### Ketentuan Soal
**A)** Sebutkan semua nama pulau yang disebut dalam kutipan teks.
**B)** Tulis ulang kata demi kata bagian kutipan teks yang dimulai pada "Keesokan harinya, sebelum" dan berakhir pada "jadi makin cihuy.".

### Kutipan Teks
Dokumentasi bawah air dari pemandu open trip kami.
Lucunya, teman jalan saya lupa bawa action camera miliknya, padahal dia ingat betul baterainya sudah di-charge sampai penuh, tapi yang dia bawa cuma kamera mirrorless-nya aja. Saya sih biasa aja karena nggak segitunya kepengen punya foto underwater, tapi malah dia yang kesal setengah mati. 😂 Beruntung, pemandu kami memastikan semua peserta kebagian dokumentasi selama snorkeling tanpa terkecuali, baik di dalam air maupun pas lagi di kapal. Jadilah kami punya foto berdua pas lagi snorkeling, horeeee! 😆 Iya, di foto ini memang kelihatannya mesra banget lagi di dalam air aja masih pegangan tangan. 🙈 Ini gara-gara ke-sotoy-an saya juga sih yang awalnya sok bisa dan sok mau berenang sendiri asalkan pakai pelampung. Padahal sebenernya saya nggak bisa berenang dan cenderung gampang panik kalau lagi di dalam air. Berkali-kali kaki saya keram dan saya terbatuk-batuk kemasukan air. Gara-gara itu, akhirnya saya nggak dibolehin berenang sendiri, dan jadilah kami berenang ke mana-mana kayak kembar siam nempel terus. 😂

Perjalanan kami dari pulau ke pulau berakhir sekitar pukul 17.00 WIB. Tapi begitu sampai di Pulau Harapan kami nggak langsung kembali ke homestay melainkan langsung menuju spot untuk berburu sunset. Sayangnya, hari itu langit di sana lagi mendung (untungnya nggak sampai hujan 😣), jadi mataharinya ketutupan awan. Kami cuma kebagian sisa-sisa semburat kekuningan matahari senja. Tapi ternyata lumayan juga buat foto-foto siluet, hehehe... Dengan bermodalkan tripod dan aplikasi remote dari HP, terciptalah foto ala-ala kayak gini. 🙈 Hihiy! 😝

Foto siluet di tempat yang (harusnya sih) jadi spot foto matahari senja. 😞

Keesokan harinya, sebelum melanjutkan perjalanan ke dua pulau terakhir yaitu Pulau Bira dan Pulau Bulat, kami bangun pagi-pagi sekali lalu menyusuri bibir pantai untuk berburu matahari terbit. Kali ini, saya bawa kamera sendiri jadi bisa pamer hasil foto di sana, hihi... Iya, kami berdua memang sama-sama photography enthusiast. Jadi ke mana pun kami pergi, kalau sekiranya banyak objek foto yang menarik, kami pasti nggak pernah ketinggalan membawa kamera kesayangan. Teman jalan saya semangat sekali ingin menjajal filter yang baru dibelinya. Filter ini yang membuat hasil foto landscape jadi makin cihuy.

### Data Hasil Ekstraksi
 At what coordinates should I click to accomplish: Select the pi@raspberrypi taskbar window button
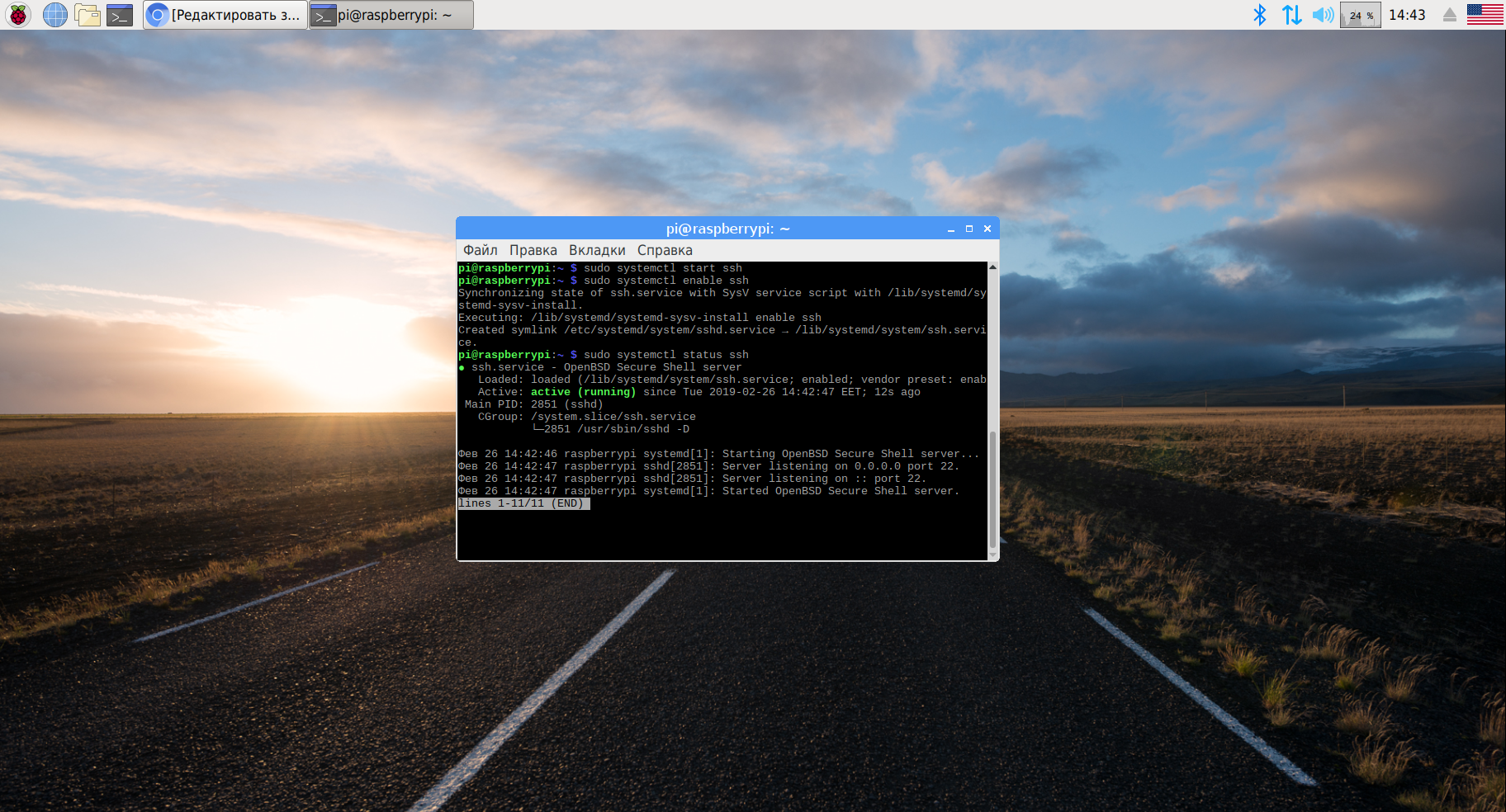click(x=391, y=15)
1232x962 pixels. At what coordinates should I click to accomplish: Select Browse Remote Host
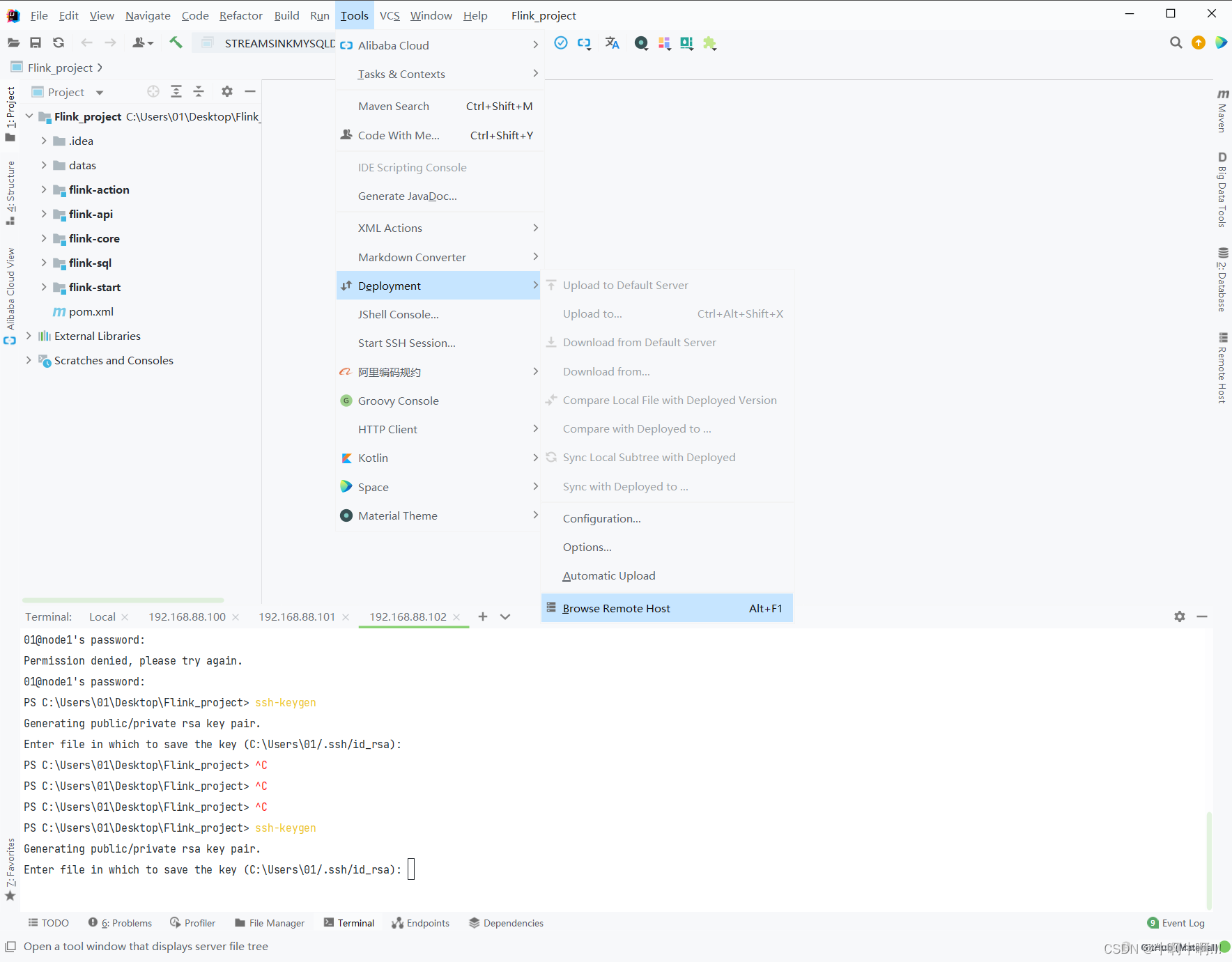click(x=616, y=607)
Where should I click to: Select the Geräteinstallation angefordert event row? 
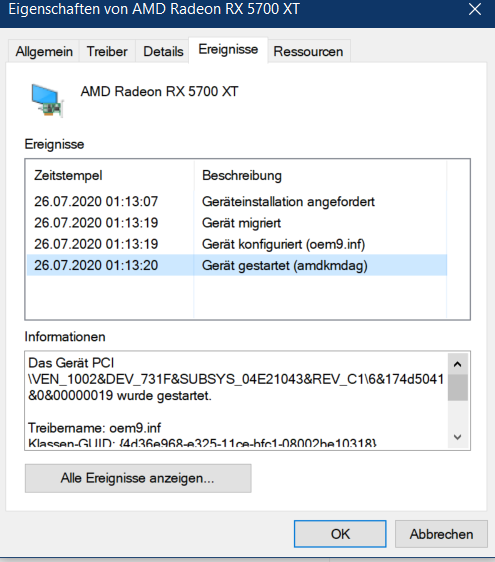pyautogui.click(x=237, y=201)
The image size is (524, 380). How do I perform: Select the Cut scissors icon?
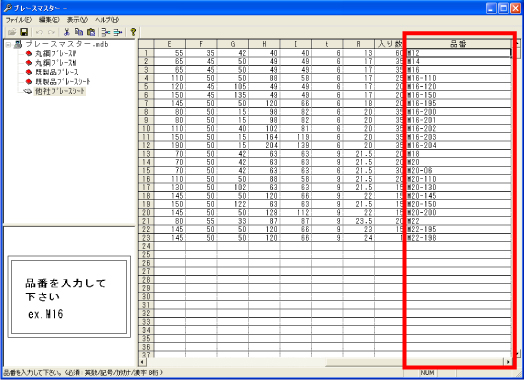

### Jawaban Lengkap
**A)** Pulau Harapan, Pulau Bira, Pulau Bulat

**B)**
Keesokan harinya, sebelum melanjutkan perjalanan ke dua pulau terakhir yaitu Pulau Bira dan Pulau Bulat, kami bangun pagi-pagi sekali lalu menyusuri bibir pantai untuk berburu matahari terbit. Kali ini, saya bawa kamera sendiri jadi bisa pamer hasil foto di sana, hihi... Iya, kami berdua memang sama-sama photography enthusiast. Jadi ke mana pun kami pergi, kalau sekiranya banyak objek foto yang menarik, kami pasti nggak pernah ketinggalan membawa kamera kesayangan. Teman jalan saya semangat sekali ingin menjajal filter yang baru dibelinya. Filter ini yang membuat hasil foto landscape jadi makin cihuy.